#### Work order
Below are records; extract exactly the lines from the one with "This screenshot has height=819, width=1456." through the final line, including both, but drop the pictures.

#### Collected data
· · · · · · ·
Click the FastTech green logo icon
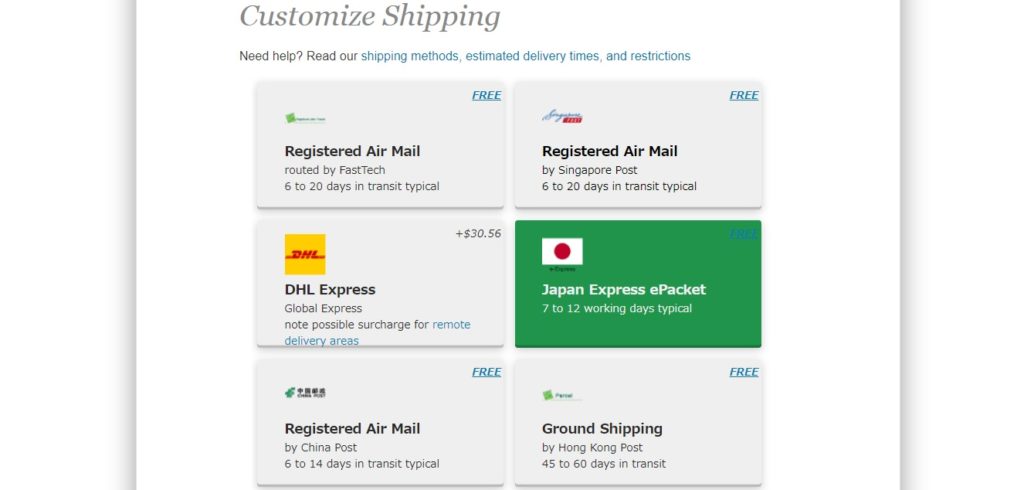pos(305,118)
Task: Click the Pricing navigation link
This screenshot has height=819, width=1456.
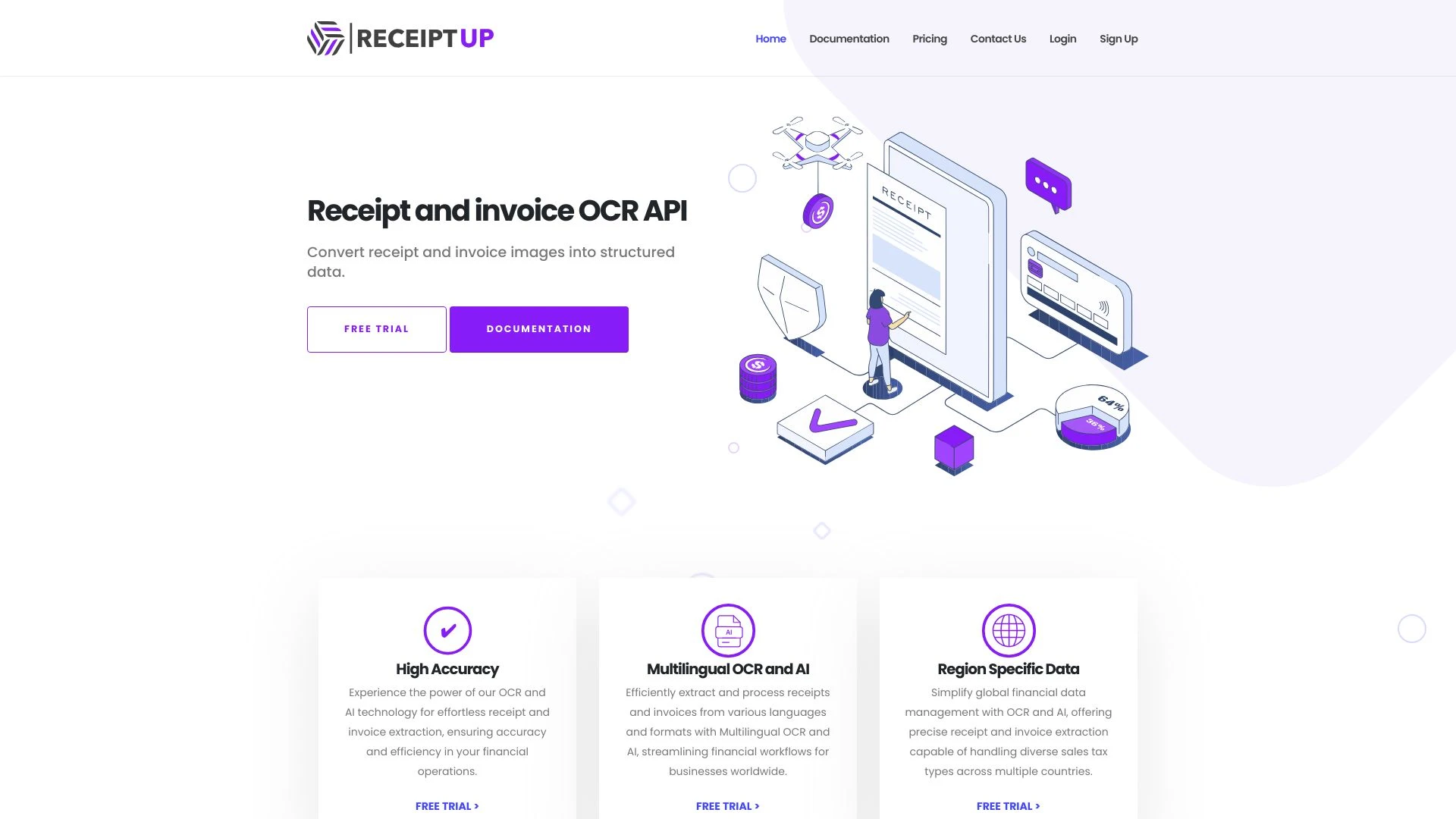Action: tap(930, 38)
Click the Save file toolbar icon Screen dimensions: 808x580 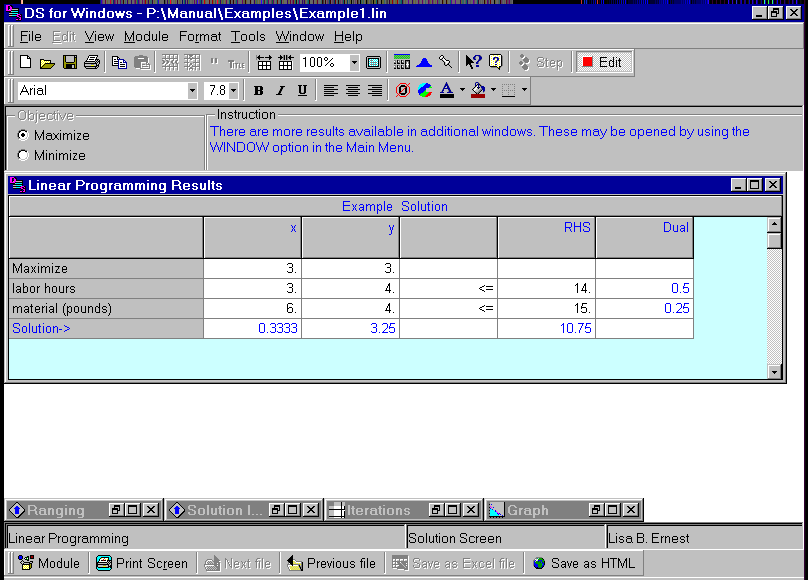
· · · · · · ·
#### Output for this exercise
This screenshot has height=819, width=1456.
Action: tap(930, 38)
Click the Save file toolbar icon Screen dimensions: 808x580 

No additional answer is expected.